● What is asked
• A. From the holiday blog post about weather warnings, list each weather event that the writer and Drew faced on earlier holidays, with the place given for each.
• B. According to the holiday blog post about weather warnings, what hours does breakfast at the Harbor Inn run?
• C. Extend the holiday blog post about weather warnings past its final sentence.

● Page text

##########

Weather Warnings
I don't think Drew and I can have a holiday without a weather warning somewhere along the way. We have had hurricanes at force 4 (New York) and 5 (Havana). We have got stuck in Spain due to an ash cloud and last year we faced a Tropical Storm in Florida. Well at 11.23 my mobile phone got exited and gave an emergency warning. When I got back into a wifi zone I found it was this.
Flash Flood Warning including Marblehead - US National Weather Service |
But that is later in the day, a bit of the earlier events first.
Breakfast
Regular followers of my holiday blog will now that I find jet lag harded when flying West than I do East. So today I was awake and ready for the day ahead at 3.30am. I woke at 3.00am and tried to get back to sleep, but I could recognise there was no chance, so I got up four hours after getting to bed and to sleep. I used the time by writing the blog post about yesterday evening and began to load the pictures from last night.
Drew woke soon after 5.00am, so I made coffee for us in the machine provided. I had a shower at 6.30am - a very nice shower it was too and completed my ablutions. Drew went next meaning we were both ready to go down to breakfast as it began at 7.30am. Breakfast here at the Harbor Inn runs from 7.30am to 9.30am and includes cereal, fruits, juices, tea and coffee, cold meats and a cooked option which changes daily.

##########

● Information provided
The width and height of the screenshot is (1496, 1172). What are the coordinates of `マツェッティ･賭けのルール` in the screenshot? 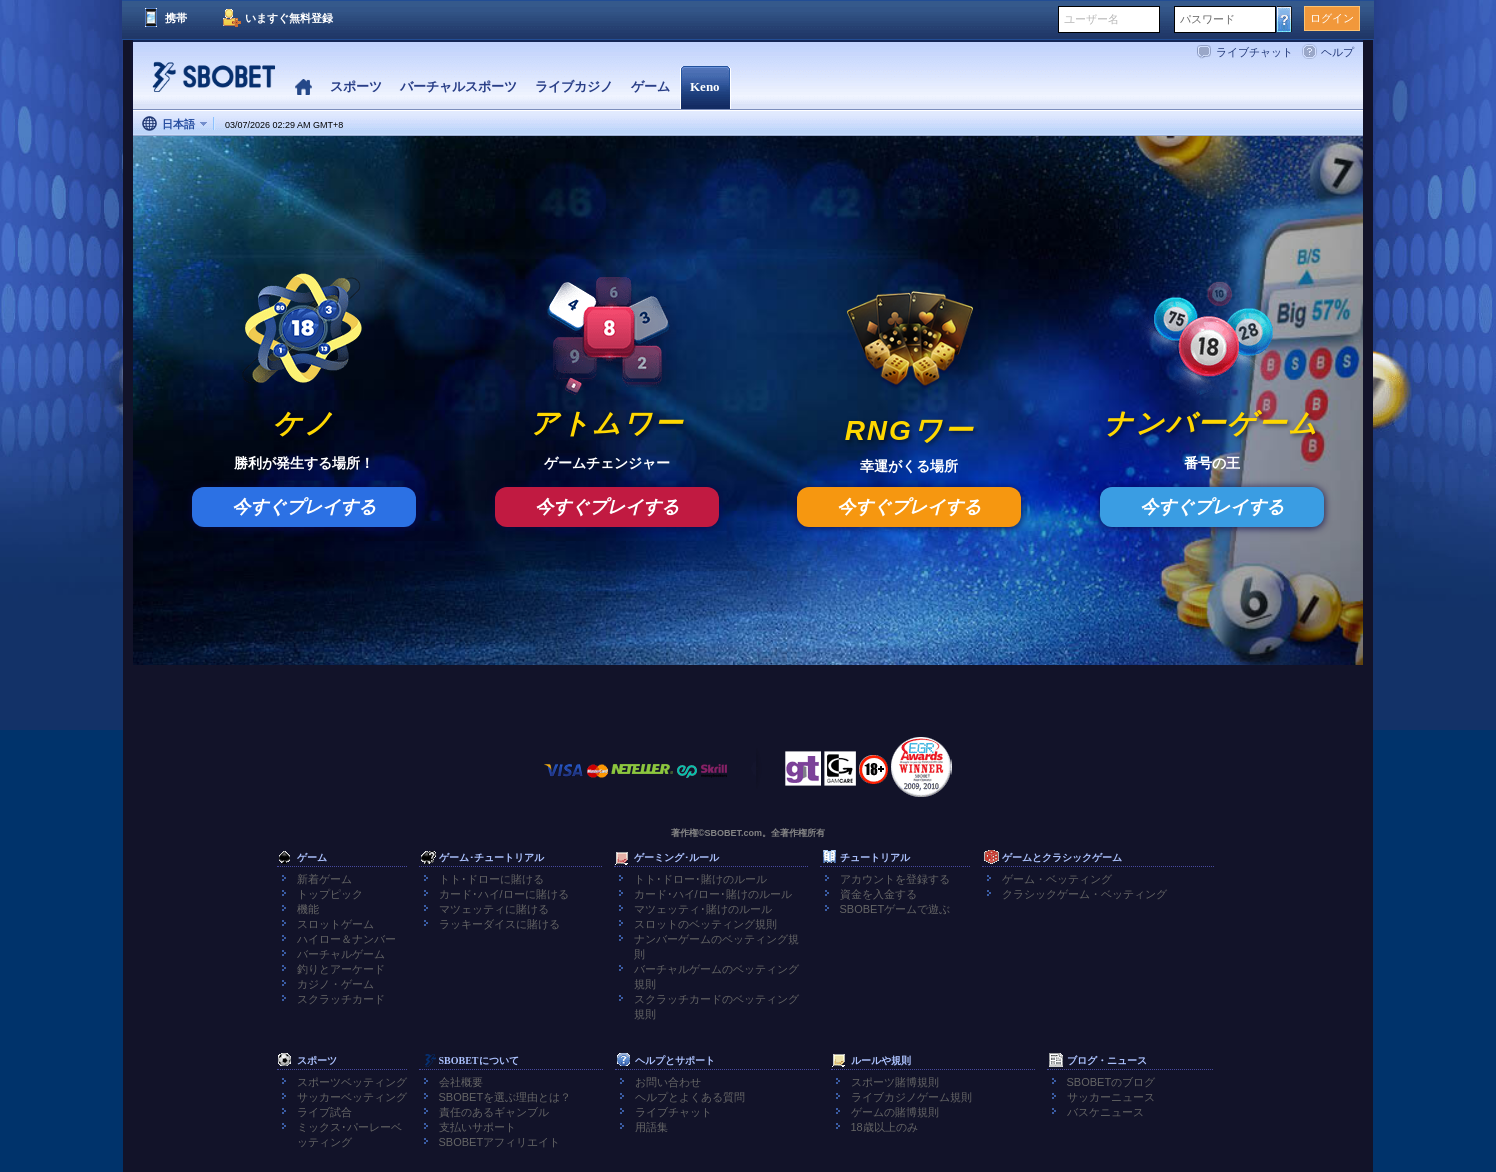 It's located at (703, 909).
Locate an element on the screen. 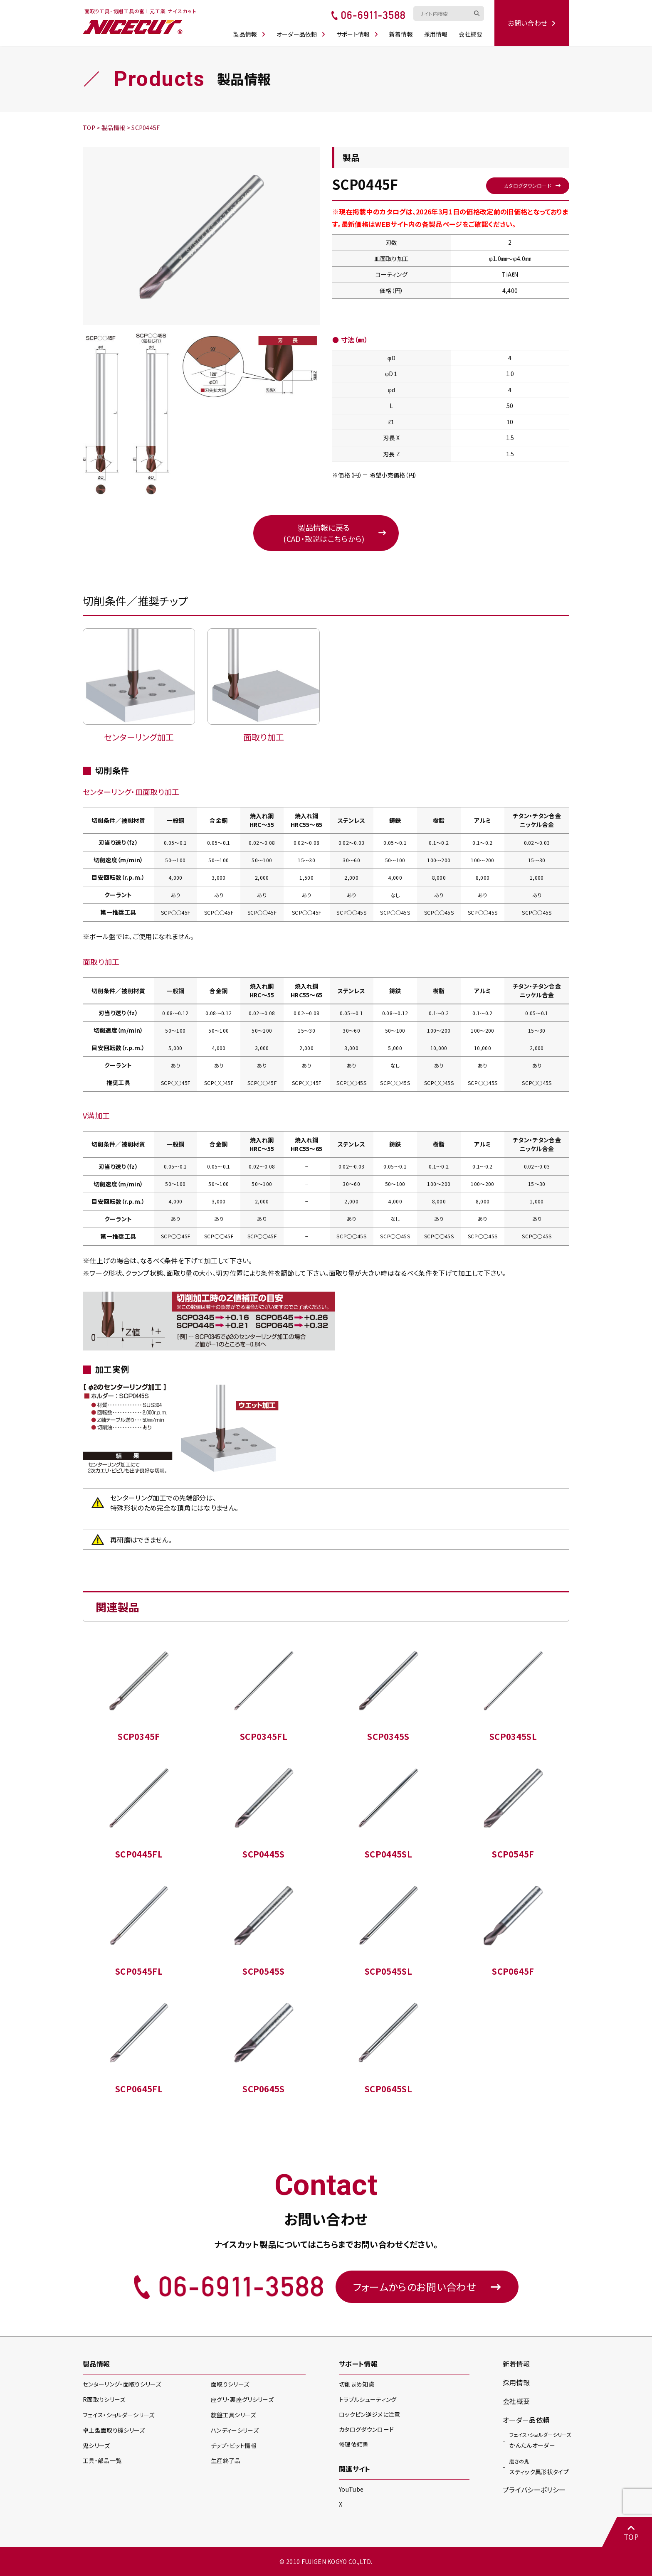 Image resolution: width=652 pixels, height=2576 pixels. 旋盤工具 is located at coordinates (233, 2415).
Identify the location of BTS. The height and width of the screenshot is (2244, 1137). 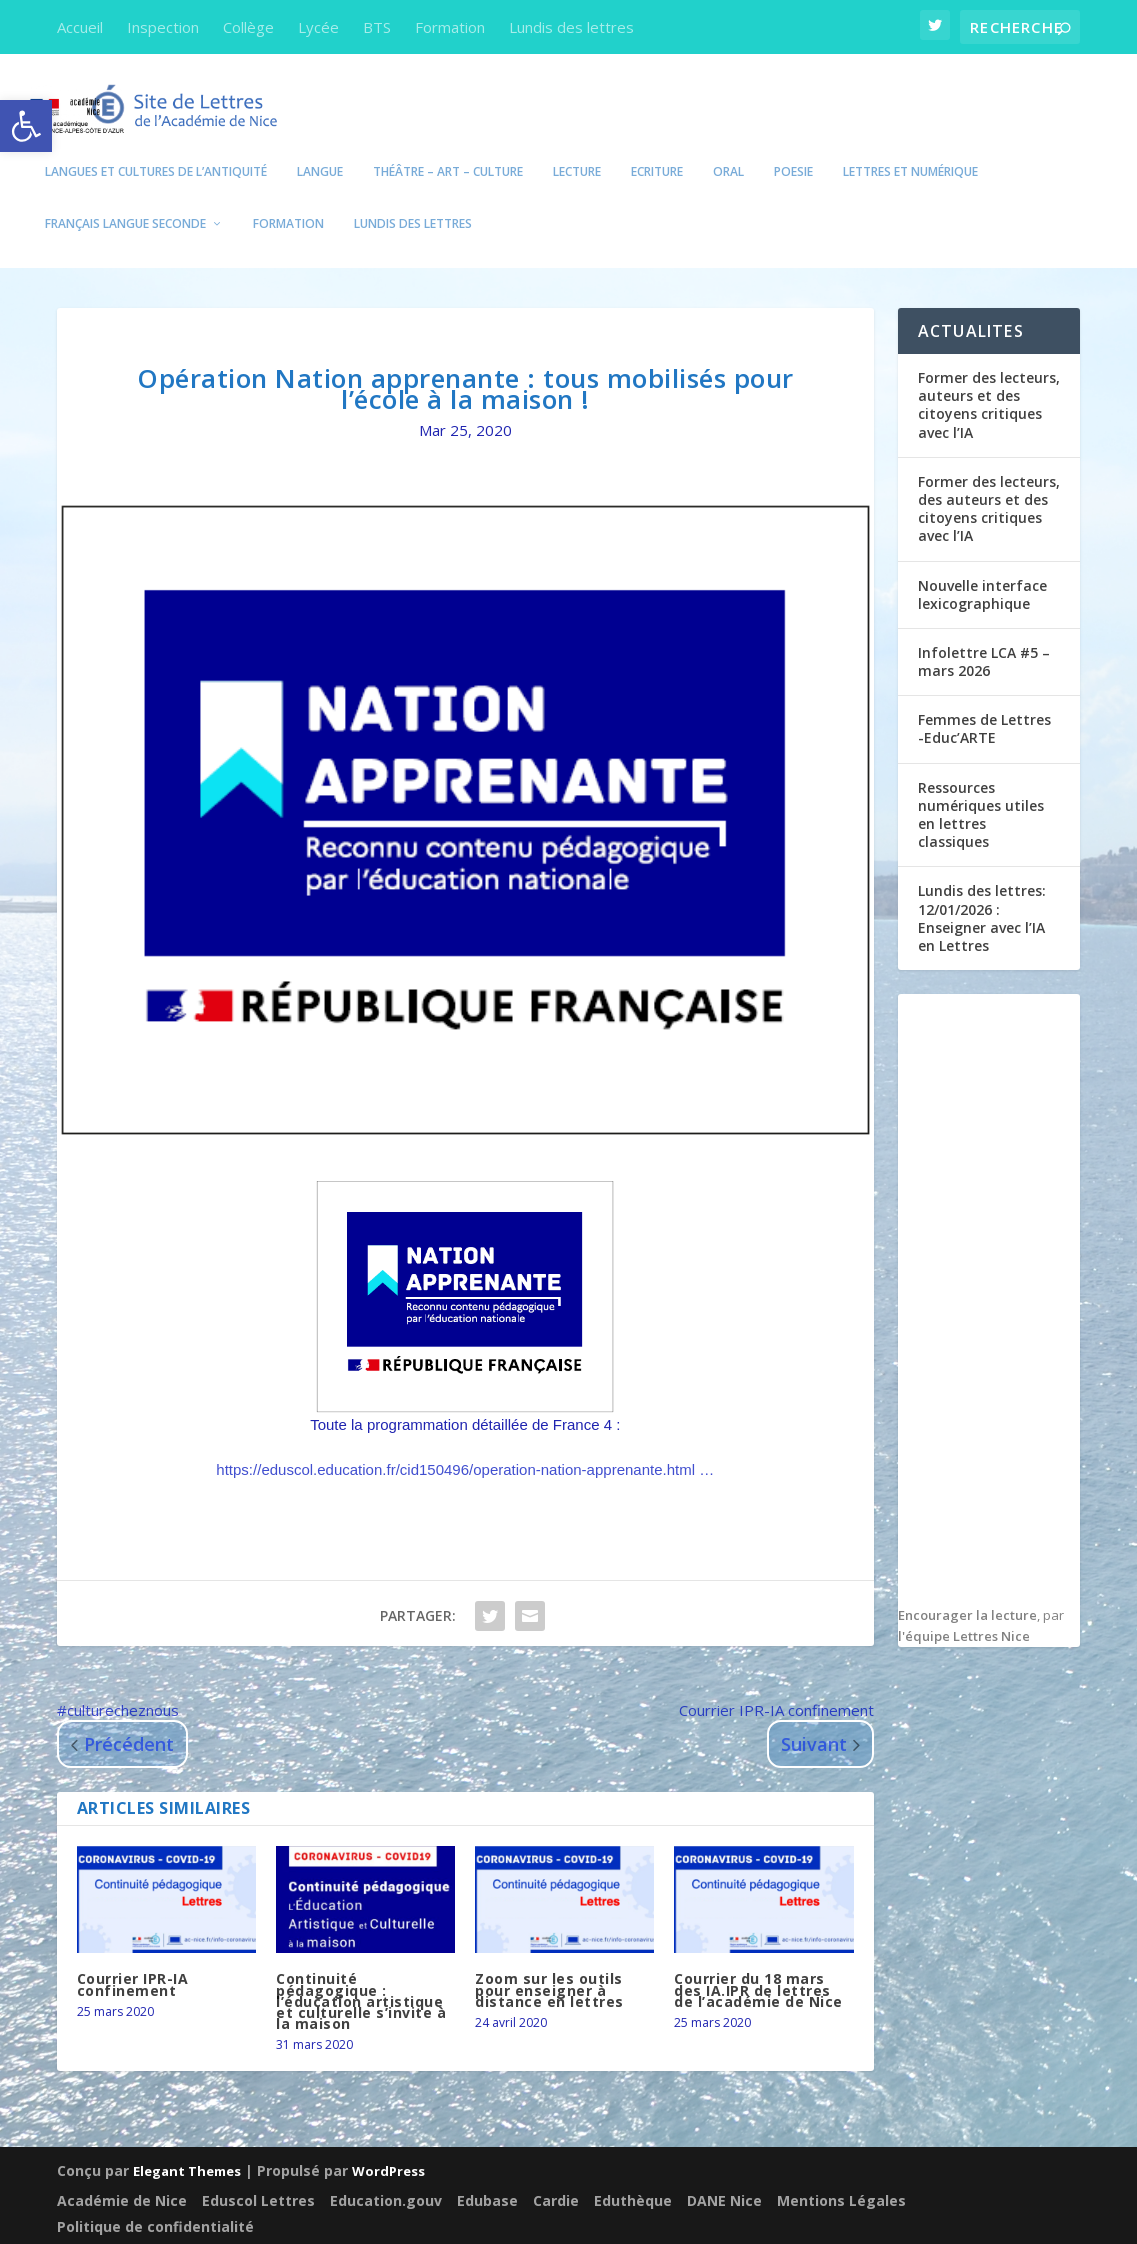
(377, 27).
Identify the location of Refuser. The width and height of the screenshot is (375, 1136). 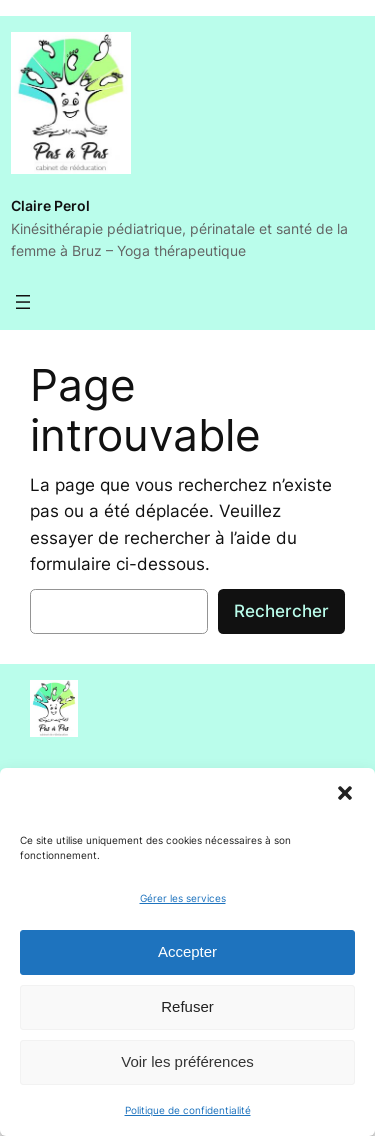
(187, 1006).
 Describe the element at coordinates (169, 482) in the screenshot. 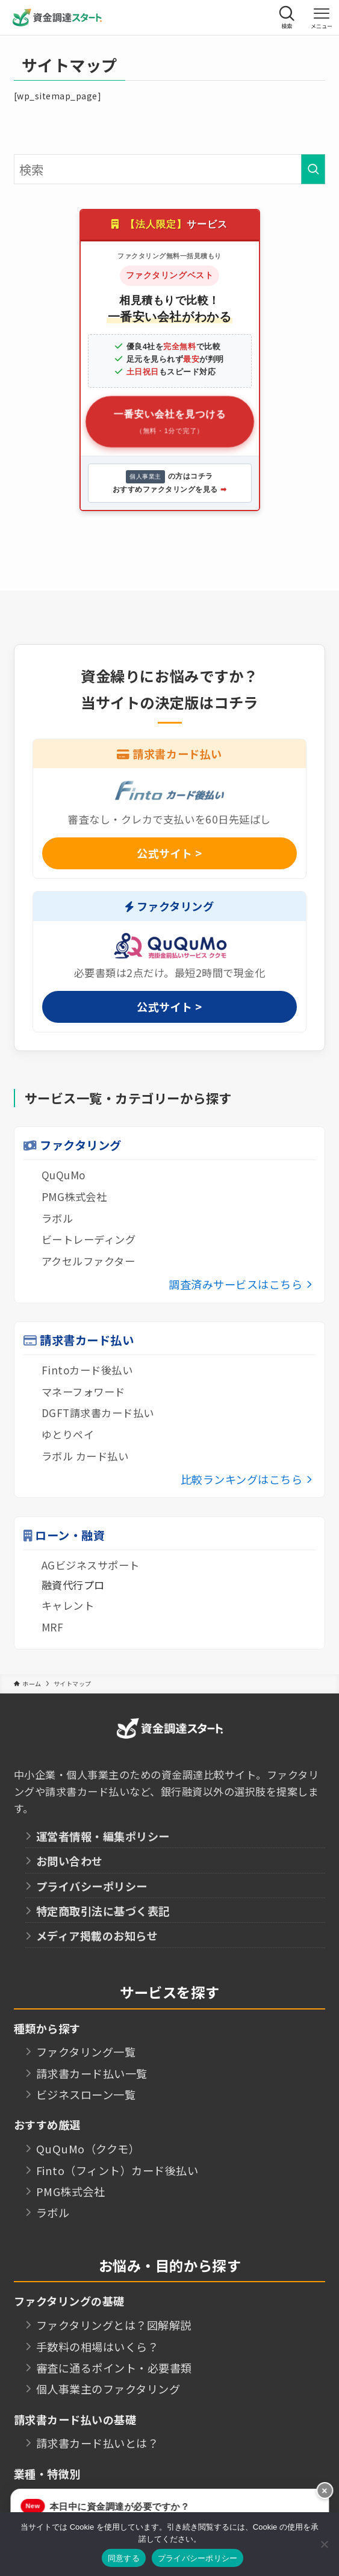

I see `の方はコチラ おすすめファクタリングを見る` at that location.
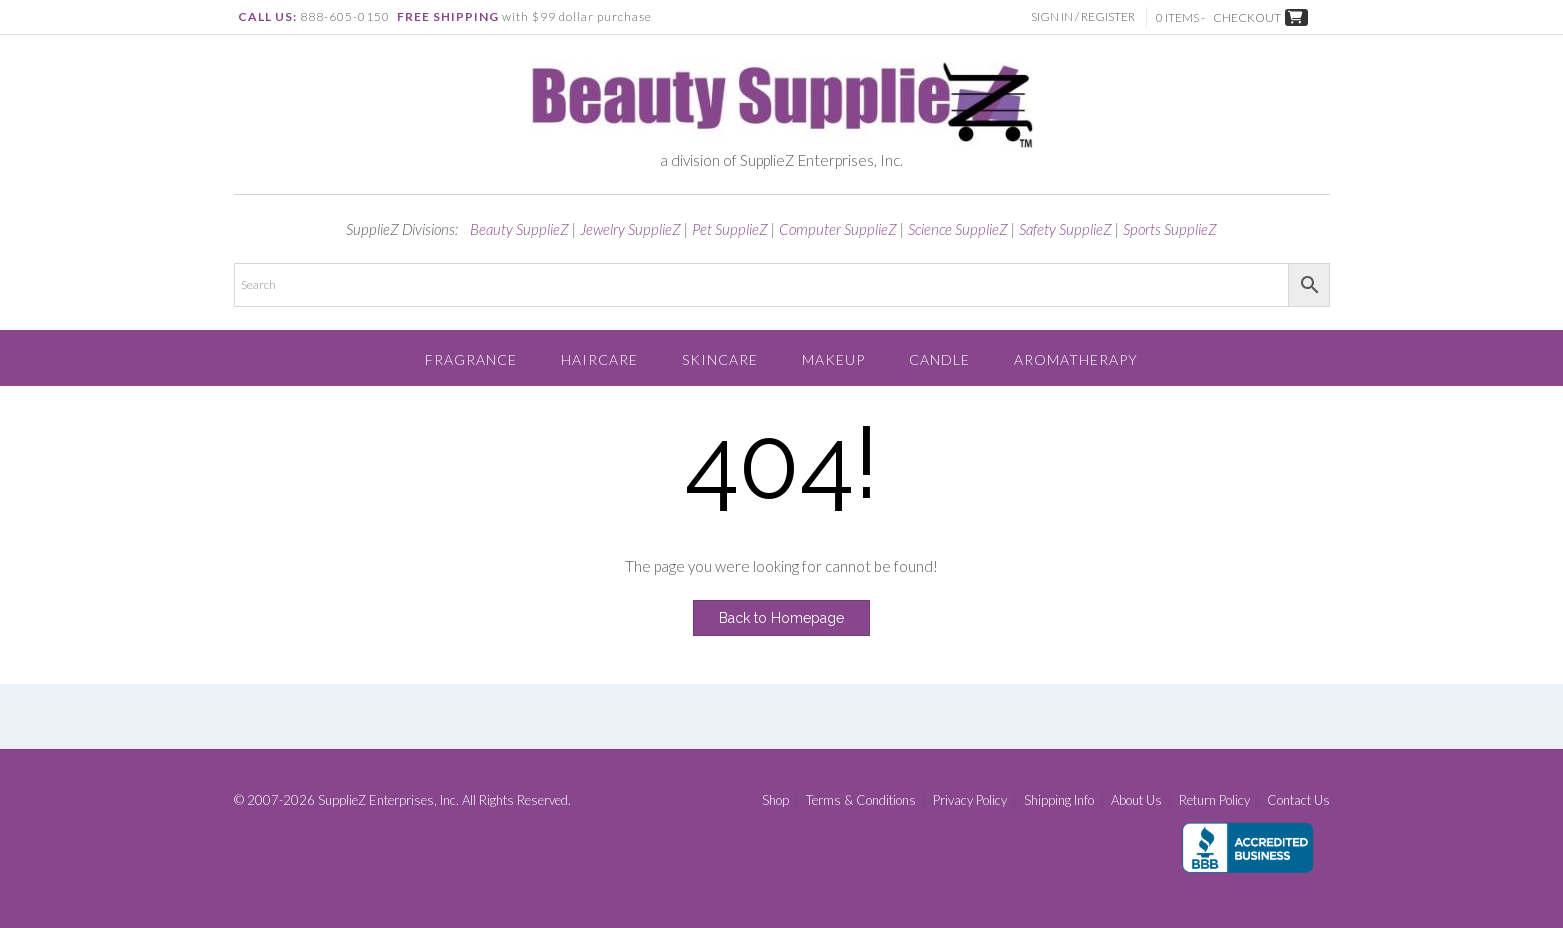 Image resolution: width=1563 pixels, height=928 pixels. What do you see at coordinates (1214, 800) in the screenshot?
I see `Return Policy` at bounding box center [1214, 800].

##########

● Answers to each task
• A.
- Force 4 hurricane: New York
- Force 5 hurricane: Havana
- Ash cloud: Spain
- Tropical Storm: Florida

• B. From 7.30am to 9.30am.

• C.
I began with a wholemeal (or wholewheat as they call it here) bagel with cream cheese. Drew opted for some banana bread which was soft and juicy, but did lead later in the morning to occasional bursts of Yes we have no bananas!
Breakfast - First Course |
Frittata - Course two |
With plenty of juice and coffee to keep the fluids up, we were very pleased with our meal.
Walking from Marblehead to Marblehead Neck
Why Marblehead
One of my Facebook friends asked me why we had opted for Marblehead at the begining of a holiday which is mainly in Canada. Well there are two sensible reasons and two ridiculus ones. Naturally it was the ridiculus ones which were the main reason.
The first sensible reason was a desire to fly with Virgin Atlantic, to have the comfort of Premium Economy. This paid off, with even more comfort than expected in Upper Class. While Virgin code share with Delta to a number of Canadian cities, they don't fly there direct.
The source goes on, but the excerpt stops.